Designing consistency: Impact on agencies and their customers

A long time ago in a galaxy where I still currently reside, I was a marketing & product designer for several multimedia agencies focused on building marketing websites for small businesses. The platform of choice for these small businesses? You guessed it: WordPress. Most of us know WordPress as an open source platform that’s fairly expansive. With the right knowledge, humans can command nearly limitless functionality and accomplish unique and amazing things. However, if there’s one thing agency-folk know about WordPress is that with the promise of potential endless customization options comes the drawback of serious time-sink. Cue the “time is money” cliche.

As a business that builds solutions for other businesses by utilizing an open source platform, there needs to be careful balance in determining when to harness pre-built bits of functionality such as plugins, and when to build proprietary components to achieve intended goals.

Consistency, efficiency, and trust

Consistency of organization

Over the years, I learned from designing marketing sites for small businesses is that the SaaS model works fairly well in many cases. Creating different levels of packages for small businesses and developing sites as a product offering where many components could be reutilized and customized for different customers was something that worked for both parties. The agency could move quickly because it had developed a consistent formula to produce a product, and the small business didn’t have to wait months on end to receive a tool to help them make money.

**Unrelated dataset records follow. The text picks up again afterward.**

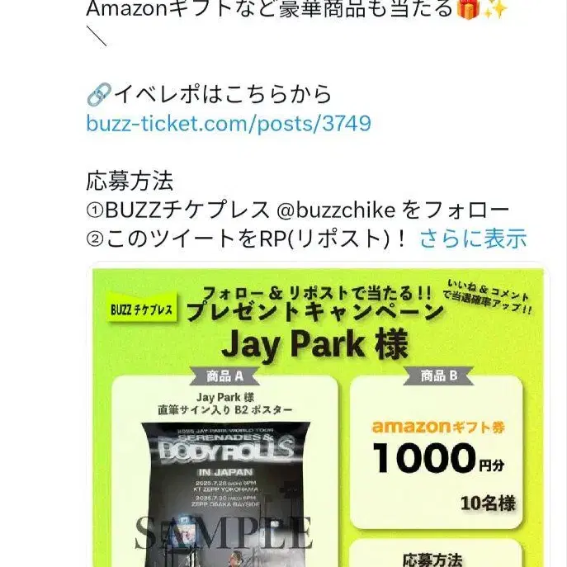
Task: Click the Jay Park poster sample image
Action: [224, 494]
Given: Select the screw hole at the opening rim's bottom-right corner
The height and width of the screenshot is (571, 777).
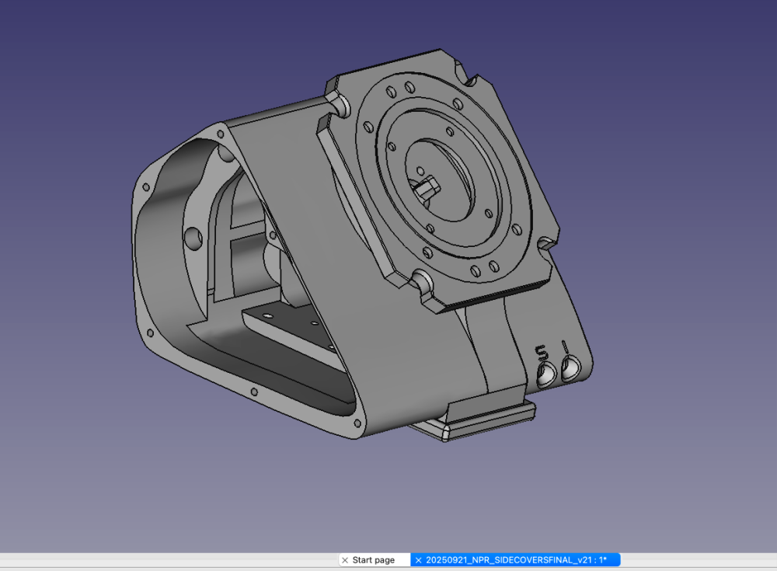Looking at the screenshot, I should 357,423.
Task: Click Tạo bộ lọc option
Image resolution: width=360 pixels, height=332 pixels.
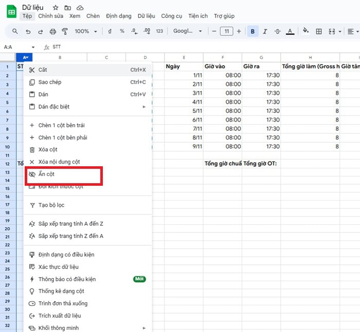Action: [51, 205]
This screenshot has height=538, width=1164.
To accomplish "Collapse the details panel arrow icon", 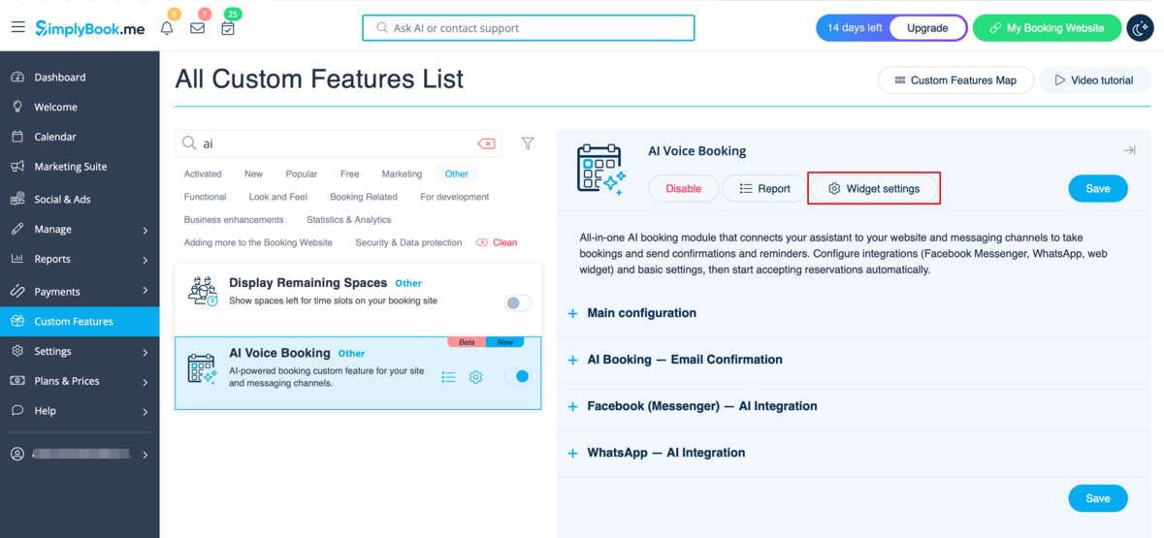I will (1129, 150).
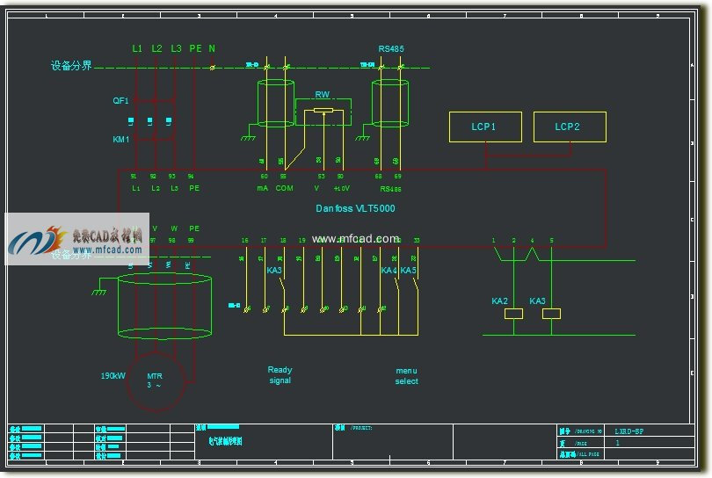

In this regard, having a successful SaaS model was built in a foundation of consistency. As a team, we developed a consistent process — from on-boarding a customer to retention of said customer (not unlike the growth funnel approach I now utilize working on WordPress.com and Jetpack). Through our consistent approach we became much more efficient. Our consistency and efficiency of process led to building trust amongst our client-base because we set expectations and delivered on them. The trust we built was reflected as part of our brand, and thus, our customer-base grew.

As we collected feedback from our customers on the success / failures of our product in the wild, we evolved our process. We became better as a team and our products also got better. However, for the situations where we used third party products for WordPress, sometimes their consistency (or lack thereof) altered the perceptions of us (the agency) and WordPress (the ecosystem), in the eyes of the end customer. This became a strange relationship in some regards — we would get feedback on products that weren’t ours, and so we needed to pass on the feedback to the necessary channels to hopefully initiate changes to help the perception of our business and success of our customers. There was never any guarantee our feedback would be heard, which sometimes strained our relationship with customers.

Consistency of Product

Consistent products allow for agencies (and all customers alike) to move quicker and become more efficient. With proper consistent design languages and patterns within a product or experience,  expectations are set early and remain the same throughout the customer experience — the learning curve quickly plateaus. Take a look at a few large organizations like Apple, Google, Netflix, or similar. They create consistent patterns across their devices or software in most cases, so once you’ve learned how to navigate one of their products, the others come easily.

In my experience, agencies create consistency in both internal and external systems in this regard, which translates to “consistency of service.” All of which builds trust for their customers.

Listening to Agencies

These days I design products on a different part of the spectrum . Now I strive to create tools that agencies can utilize, along with small businesses and end consumers alike. The equation is altered here slightly, but now there’s an even greater need for consistency, both in our product and team organization, in order to build a product that works for our customers, and our customers’ customers. If we envision these relationships as a waterfall, the principle of consistency (efficiency & trust), trickles down throughout. If we aren’t consistent in organization, we aren’t consistent in product and experience, and so our agency customers will feel the impact of that.

Agencies are pivotal in the WordPress ecosystem because they’re working with and listening to businesses of all sizes, daily. Research is naturally part of their process because small businesses are continuously communicating their needs. As a designer for tools like WordPress.com and Jetpack, I’m fortunate enough to be friends with folks from several local agencies that utilize WordPress as part of their product offering — eMagine, Linchpin, and Slocum. I’m able to learn from what they learn about their small business customers.

Agencies have unique needs

One of the most interesting aspects here is how layered this relationship is. We can build a product that helps (or fails) more than one customer-type, simultaneously. Because of which, designers need to take special care to research and keep in mind who our product is having an impact on, and how.

  • How does our product solve problems agencies are having?
  • How does our product fail to solve the problems agencies are having?
  • How does our product solve the problems for the customers of the agency?
  • How does our product fail to the solve the problems for the customers of the agency?
  • How does our product alter the perception of our customers’ (agency) in the eyes of their customer?

If our product fails to meet the needs of an agency’s customer, it also fails to meet the needs of the agency. So we have a failure roll-up.

Another circumstance to remember is that with products like WordPress.com and Jetpack are products that can — and often are — used by both agencies and their customers. And this is where consistency is paramount, in order to have efficient communication and trust throughout every party in this relationship.

More thoughts on building for agencies to come!